Consultatieversies Landelijke Beëindigingsregeling veehouderijlocaties (Lbv) en de Maatregel Gerichte Aankoop (MGA-2)

De Lbv is een subsidieregeling en staat enkel open voor veehouders die voldoen aan een landelijke drempelwaarde voor stikstofdepositie (jaarlijks meer dan 50 mol). Die veehouders, geschat wordt dat dit er ongeveer 10.000 zijn, kunnen bij de minister een subsidieaanvraag indienen om in ruil daarvoor hun veehouderij onomkeerbaar te sluiten.

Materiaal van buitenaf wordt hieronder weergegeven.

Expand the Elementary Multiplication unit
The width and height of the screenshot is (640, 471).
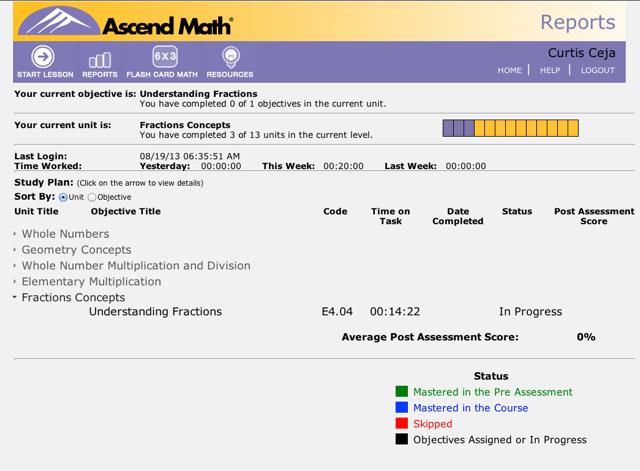point(91,282)
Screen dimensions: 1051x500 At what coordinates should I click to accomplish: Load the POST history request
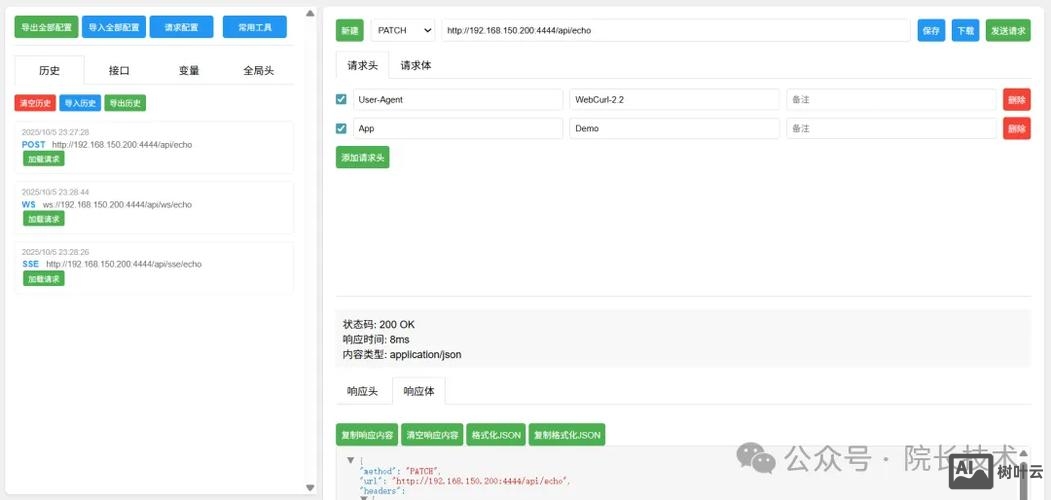[43, 159]
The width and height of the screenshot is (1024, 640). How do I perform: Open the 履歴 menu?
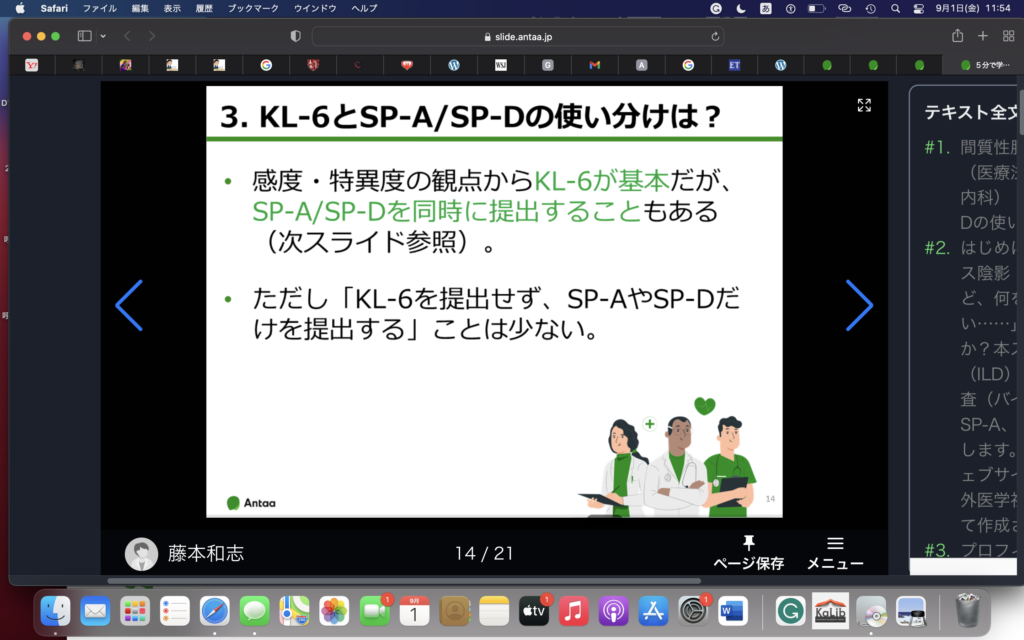click(204, 8)
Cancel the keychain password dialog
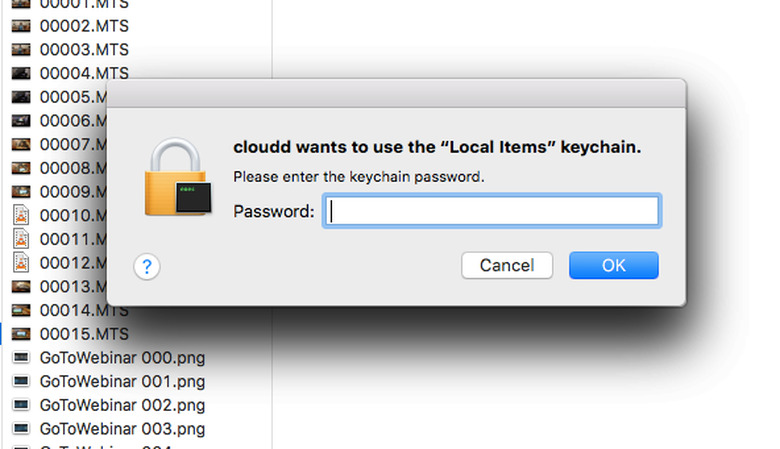The image size is (780, 449). pyautogui.click(x=506, y=265)
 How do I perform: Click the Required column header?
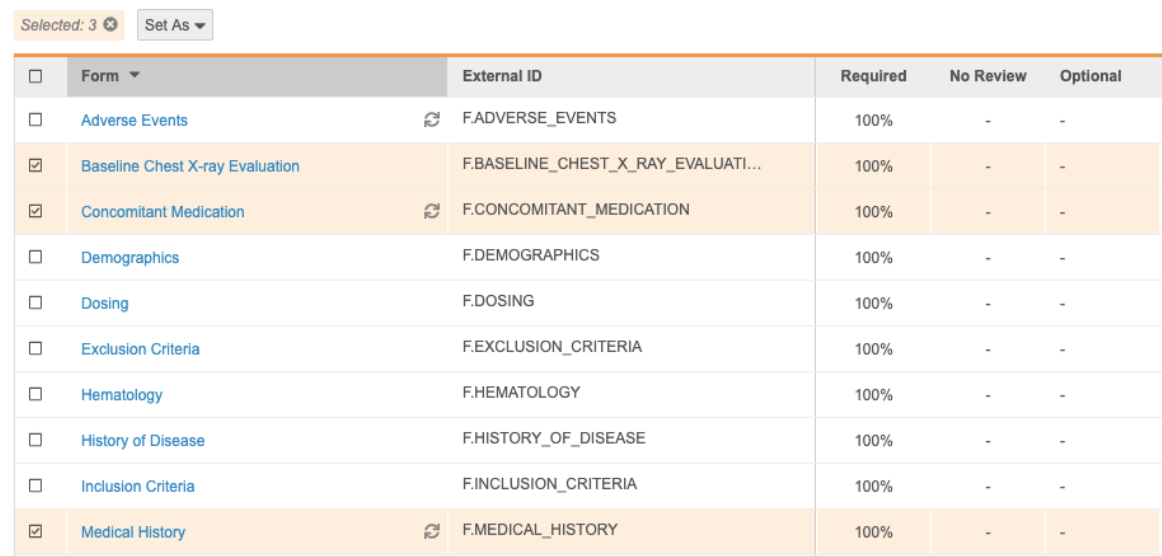point(873,76)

Dat houdt in ieder geval in beëindiging van de productie op een veehouderijlocatie, de afbraak van de aanwezige stallen, de afvoer van dieren en mest, het definitief laten doorhalen van de productierechten en het laten intrekken van de vergunning op basis van de Wet natuurbescherming. Op de locatie mag geen veehouderij meer worden gevestigd, maar er mogen wel nieuwe (agrarische) activiteiten worden verricht waarbij maximaal 15% van de oorspronkelijke stikstofemissie vrijkomt. Ingeval de aanvraag wordt toegewezen, bestaat de subsidie uit een marktconforme vergoeding voor het vervallen van de productierechten én uit het waardeverlies van productiecapaciteit, dat wordt gebaseerd op de leeftijd en de grondoppervlakte van de stallen en het type vee dat werd gehouden (gecorrigeerde vervangingswaarde). Een tweede component van de Lbv is dat, indien de veehouder voornemens is zijn landbouwgronden te verkopen, de overheid een recht van eerste onderhandeling heeft. De veehouder bepaalt zelf óf hij de gronden wil verkopen én of hij het bod van de overheid accepteert.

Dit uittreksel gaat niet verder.